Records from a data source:
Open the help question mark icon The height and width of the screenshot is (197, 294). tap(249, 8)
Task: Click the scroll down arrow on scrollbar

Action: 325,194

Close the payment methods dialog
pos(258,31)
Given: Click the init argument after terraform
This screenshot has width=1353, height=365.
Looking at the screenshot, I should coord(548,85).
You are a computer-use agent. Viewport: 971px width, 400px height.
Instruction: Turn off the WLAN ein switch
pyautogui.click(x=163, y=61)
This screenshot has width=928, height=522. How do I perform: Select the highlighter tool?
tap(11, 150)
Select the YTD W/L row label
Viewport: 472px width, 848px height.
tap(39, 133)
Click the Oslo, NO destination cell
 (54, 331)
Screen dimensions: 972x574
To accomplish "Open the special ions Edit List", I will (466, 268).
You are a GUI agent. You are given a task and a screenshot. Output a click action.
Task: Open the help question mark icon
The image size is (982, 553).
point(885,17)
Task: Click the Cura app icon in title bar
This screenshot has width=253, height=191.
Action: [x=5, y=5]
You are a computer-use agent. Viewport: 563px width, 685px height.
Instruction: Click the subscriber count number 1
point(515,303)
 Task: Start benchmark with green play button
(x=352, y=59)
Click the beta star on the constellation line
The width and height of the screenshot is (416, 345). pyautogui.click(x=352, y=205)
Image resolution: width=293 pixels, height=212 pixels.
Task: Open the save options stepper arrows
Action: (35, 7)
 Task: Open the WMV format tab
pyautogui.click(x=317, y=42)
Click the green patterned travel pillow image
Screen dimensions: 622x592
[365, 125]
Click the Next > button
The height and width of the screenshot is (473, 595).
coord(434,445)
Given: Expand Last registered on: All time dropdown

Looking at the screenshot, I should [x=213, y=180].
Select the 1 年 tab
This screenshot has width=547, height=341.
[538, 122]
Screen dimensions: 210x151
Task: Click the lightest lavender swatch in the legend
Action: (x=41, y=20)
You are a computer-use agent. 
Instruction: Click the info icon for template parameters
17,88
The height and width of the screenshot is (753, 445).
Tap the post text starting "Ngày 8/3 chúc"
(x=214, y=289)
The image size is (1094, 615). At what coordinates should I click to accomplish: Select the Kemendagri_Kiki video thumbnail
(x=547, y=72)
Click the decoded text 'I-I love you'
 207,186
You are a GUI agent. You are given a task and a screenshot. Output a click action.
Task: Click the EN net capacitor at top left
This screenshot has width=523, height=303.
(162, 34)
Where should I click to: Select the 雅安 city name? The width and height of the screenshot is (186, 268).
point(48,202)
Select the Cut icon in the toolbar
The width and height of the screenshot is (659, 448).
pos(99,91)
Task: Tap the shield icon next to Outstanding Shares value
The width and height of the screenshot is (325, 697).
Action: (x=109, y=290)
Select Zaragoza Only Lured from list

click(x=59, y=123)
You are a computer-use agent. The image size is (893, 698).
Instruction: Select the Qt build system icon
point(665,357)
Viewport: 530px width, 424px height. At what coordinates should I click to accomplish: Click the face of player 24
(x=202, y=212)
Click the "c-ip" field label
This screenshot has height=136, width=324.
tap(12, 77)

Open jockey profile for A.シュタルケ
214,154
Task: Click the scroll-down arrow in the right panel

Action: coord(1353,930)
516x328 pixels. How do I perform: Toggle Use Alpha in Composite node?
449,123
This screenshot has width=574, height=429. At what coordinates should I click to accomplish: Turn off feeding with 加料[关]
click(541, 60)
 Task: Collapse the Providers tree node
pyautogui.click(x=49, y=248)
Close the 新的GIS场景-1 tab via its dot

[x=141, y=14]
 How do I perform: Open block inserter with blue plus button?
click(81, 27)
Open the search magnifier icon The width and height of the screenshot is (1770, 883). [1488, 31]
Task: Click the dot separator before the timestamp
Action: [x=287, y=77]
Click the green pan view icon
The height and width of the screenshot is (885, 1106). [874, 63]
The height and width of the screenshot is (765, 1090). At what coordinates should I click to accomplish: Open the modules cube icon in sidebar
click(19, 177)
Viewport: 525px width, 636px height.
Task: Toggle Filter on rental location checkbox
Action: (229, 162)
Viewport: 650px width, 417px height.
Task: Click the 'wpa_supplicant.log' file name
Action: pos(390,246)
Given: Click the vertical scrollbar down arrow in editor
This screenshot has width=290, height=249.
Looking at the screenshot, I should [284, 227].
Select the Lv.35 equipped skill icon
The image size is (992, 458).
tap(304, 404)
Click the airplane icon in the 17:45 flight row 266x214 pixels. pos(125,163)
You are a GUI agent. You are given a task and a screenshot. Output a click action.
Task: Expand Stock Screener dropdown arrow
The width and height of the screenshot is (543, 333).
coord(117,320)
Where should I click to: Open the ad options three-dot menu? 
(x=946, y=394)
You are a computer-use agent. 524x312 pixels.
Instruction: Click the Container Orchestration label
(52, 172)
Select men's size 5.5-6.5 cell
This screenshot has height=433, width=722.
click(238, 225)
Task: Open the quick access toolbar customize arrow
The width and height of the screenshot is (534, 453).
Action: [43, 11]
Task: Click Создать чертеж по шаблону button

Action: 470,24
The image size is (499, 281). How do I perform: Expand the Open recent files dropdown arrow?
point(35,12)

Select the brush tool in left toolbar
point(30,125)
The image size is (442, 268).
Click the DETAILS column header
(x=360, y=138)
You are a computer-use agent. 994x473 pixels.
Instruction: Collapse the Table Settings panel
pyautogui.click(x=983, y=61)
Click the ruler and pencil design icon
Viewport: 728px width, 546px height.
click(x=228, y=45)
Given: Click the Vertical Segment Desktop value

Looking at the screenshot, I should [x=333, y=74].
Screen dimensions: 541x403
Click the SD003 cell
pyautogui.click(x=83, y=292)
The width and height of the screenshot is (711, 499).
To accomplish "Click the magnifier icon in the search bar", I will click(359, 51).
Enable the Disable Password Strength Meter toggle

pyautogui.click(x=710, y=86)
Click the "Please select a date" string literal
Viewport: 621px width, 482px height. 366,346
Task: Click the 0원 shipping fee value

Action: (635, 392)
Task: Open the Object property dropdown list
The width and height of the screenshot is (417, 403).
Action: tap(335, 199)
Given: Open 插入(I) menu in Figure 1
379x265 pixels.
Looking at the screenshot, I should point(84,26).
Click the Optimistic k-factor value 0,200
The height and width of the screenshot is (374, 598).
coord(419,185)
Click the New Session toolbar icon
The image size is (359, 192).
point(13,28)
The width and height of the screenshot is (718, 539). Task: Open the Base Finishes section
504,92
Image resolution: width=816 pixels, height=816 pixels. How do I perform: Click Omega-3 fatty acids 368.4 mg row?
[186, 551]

> [What is needed] Would you output every entry exactly as it was written?

> [Task response]
Open the help question mark icon The height and width of the screenshot is (197, 294). tap(249, 8)
Task: Click the scroll down arrow on scrollbar

Action: 325,194

Close the payment methods dialog
pos(258,31)
Given: Click the init argument after terraform
This screenshot has width=1353, height=365.
Looking at the screenshot, I should coord(548,85).
You are a computer-use agent. Viewport: 971px width, 400px height.
Instruction: Turn off the WLAN ein switch
pyautogui.click(x=163, y=61)
This screenshot has width=928, height=522. How do I perform: Select the highlighter tool?
tap(11, 150)
Select the YTD W/L row label
Viewport: 472px width, 848px height.
tap(39, 133)
Click the Oslo, NO destination cell
 (54, 331)
Screen dimensions: 972x574
To accomplish "Open the special ions Edit List", I will (466, 268).
You are a GUI agent. You are given a task and a screenshot. Output a click action.
Task: Open the help question mark icon
The image size is (982, 553).
point(885,17)
Task: Click the Cura app icon in title bar
This screenshot has width=253, height=191.
Action: [x=5, y=5]
You are a computer-use agent. Viewport: 563px width, 685px height.
Instruction: Click the subscriber count number 1
point(515,303)
 Task: Start benchmark with green play button
(x=352, y=59)
Click the beta star on the constellation line
The width and height of the screenshot is (416, 345). pyautogui.click(x=352, y=205)
Image resolution: width=293 pixels, height=212 pixels.
Task: Open the save options stepper arrows
Action: (35, 7)
 Task: Open the WMV format tab
pyautogui.click(x=317, y=42)
Click the green patterned travel pillow image
Screen dimensions: 622x592
[365, 125]
Click the Next > button
The height and width of the screenshot is (473, 595).
coord(434,445)
Given: Expand Last registered on: All time dropdown

Looking at the screenshot, I should [x=213, y=180].
Select the 1 年 tab
This screenshot has width=547, height=341.
[538, 122]
Screen dimensions: 210x151
Task: Click the lightest lavender swatch in the legend
Action: (x=41, y=20)
You are a computer-use agent. 
Instruction: Click the info icon for template parameters
17,88
The height and width of the screenshot is (753, 445).
Tap the post text starting "Ngày 8/3 chúc"
(x=214, y=289)
The image size is (1094, 615). At what coordinates should I click to accomplish: Select the Kemendagri_Kiki video thumbnail
(x=547, y=72)
Click the decoded text 'I-I love you'
 207,186
You are a GUI agent. You are given a task and a screenshot. Output a click action.
Task: Click the EN net capacitor at top left
This screenshot has width=523, height=303.
(162, 34)
Where should I click to: Select the 雅安 city name? The width and height of the screenshot is (186, 268).
point(48,202)
Select the Cut icon in the toolbar
The width and height of the screenshot is (659, 448).
pos(99,91)
Task: Tap the shield icon next to Outstanding Shares value
The width and height of the screenshot is (325, 697).
Action: (x=109, y=290)
Select Zaragoza Only Lured from list

click(x=59, y=123)
You are a computer-use agent. The image size is (893, 698).
Instruction: Select the Qt build system icon
point(665,357)
Viewport: 530px width, 424px height. At what coordinates should I click to accomplish: Click the face of player 24
(x=202, y=212)
Click the "c-ip" field label
This screenshot has height=136, width=324.
tap(12, 77)

Open jockey profile for A.シュタルケ
214,154
Task: Click the scroll-down arrow in the right panel

Action: coord(1353,930)
516x328 pixels. How do I perform: Toggle Use Alpha in Composite node?
449,123
This screenshot has width=574, height=429. At what coordinates should I click to accomplish: Turn off feeding with 加料[关]
click(541, 60)
 Task: Collapse the Providers tree node
pyautogui.click(x=49, y=248)
Close the 新的GIS场景-1 tab via its dot

[x=141, y=14]
 How do I perform: Open block inserter with blue plus button?
click(81, 27)
Open the search magnifier icon The width and height of the screenshot is (1770, 883). [1488, 31]
Task: Click the dot separator before the timestamp
Action: [x=287, y=77]
Click the green pan view icon
The height and width of the screenshot is (885, 1106). [874, 63]
The height and width of the screenshot is (765, 1090). At what coordinates should I click to accomplish: Open the modules cube icon in sidebar
click(19, 177)
Viewport: 525px width, 636px height.
Task: Toggle Filter on rental location checkbox
Action: (229, 162)
Viewport: 650px width, 417px height.
Task: Click the 'wpa_supplicant.log' file name
Action: pos(390,246)
Given: Click the vertical scrollbar down arrow in editor
This screenshot has width=290, height=249.
Looking at the screenshot, I should [284, 227].
Select the Lv.35 equipped skill icon
The image size is (992, 458).
tap(304, 404)
Click the airplane icon in the 17:45 flight row 266x214 pixels. pos(125,163)
You are a GUI agent. You are given a task and a screenshot. Output a click action.
Task: Expand Stock Screener dropdown arrow
The width and height of the screenshot is (543, 333).
coord(117,320)
Where should I click to: Open the ad options three-dot menu? 
(x=946, y=394)
You are a computer-use agent. 524x312 pixels.
Instruction: Click the Container Orchestration label
(52, 172)
Select men's size 5.5-6.5 cell
This screenshot has height=433, width=722.
click(238, 225)
Task: Open the quick access toolbar customize arrow
The width and height of the screenshot is (534, 453).
Action: [43, 11]
Task: Click Создать чертеж по шаблону button

Action: 470,24
The image size is (499, 281). How do I perform: Expand the Open recent files dropdown arrow?
point(35,12)

Select the brush tool in left toolbar
point(30,125)
The image size is (442, 268).
Click the DETAILS column header
(x=360, y=138)
You are a computer-use agent. 994x473 pixels.
Instruction: Collapse the Table Settings panel
pyautogui.click(x=983, y=61)
Click the ruler and pencil design icon
Viewport: 728px width, 546px height.
click(x=228, y=45)
Given: Click the Vertical Segment Desktop value

Looking at the screenshot, I should [x=333, y=74].
Screen dimensions: 541x403
Click the SD003 cell
pyautogui.click(x=83, y=292)
The width and height of the screenshot is (711, 499).
To accomplish "Click the magnifier icon in the search bar", I will click(359, 51).
Enable the Disable Password Strength Meter toggle

pyautogui.click(x=710, y=86)
Click the "Please select a date" string literal
Viewport: 621px width, 482px height. 366,346
Task: Click the 0원 shipping fee value

Action: (635, 392)
Task: Open the Object property dropdown list
The width and height of the screenshot is (417, 403).
Action: tap(335, 199)
Given: Open 插入(I) menu in Figure 1
379x265 pixels.
Looking at the screenshot, I should point(84,26).
Click the Optimistic k-factor value 0,200
The height and width of the screenshot is (374, 598).
coord(419,185)
Click the New Session toolbar icon
The image size is (359, 192).
point(13,28)
The width and height of the screenshot is (718, 539). Task: Open the Base Finishes section
504,92
Image resolution: width=816 pixels, height=816 pixels. How do I perform: Click Omega-3 fatty acids 368.4 mg row?
[186, 551]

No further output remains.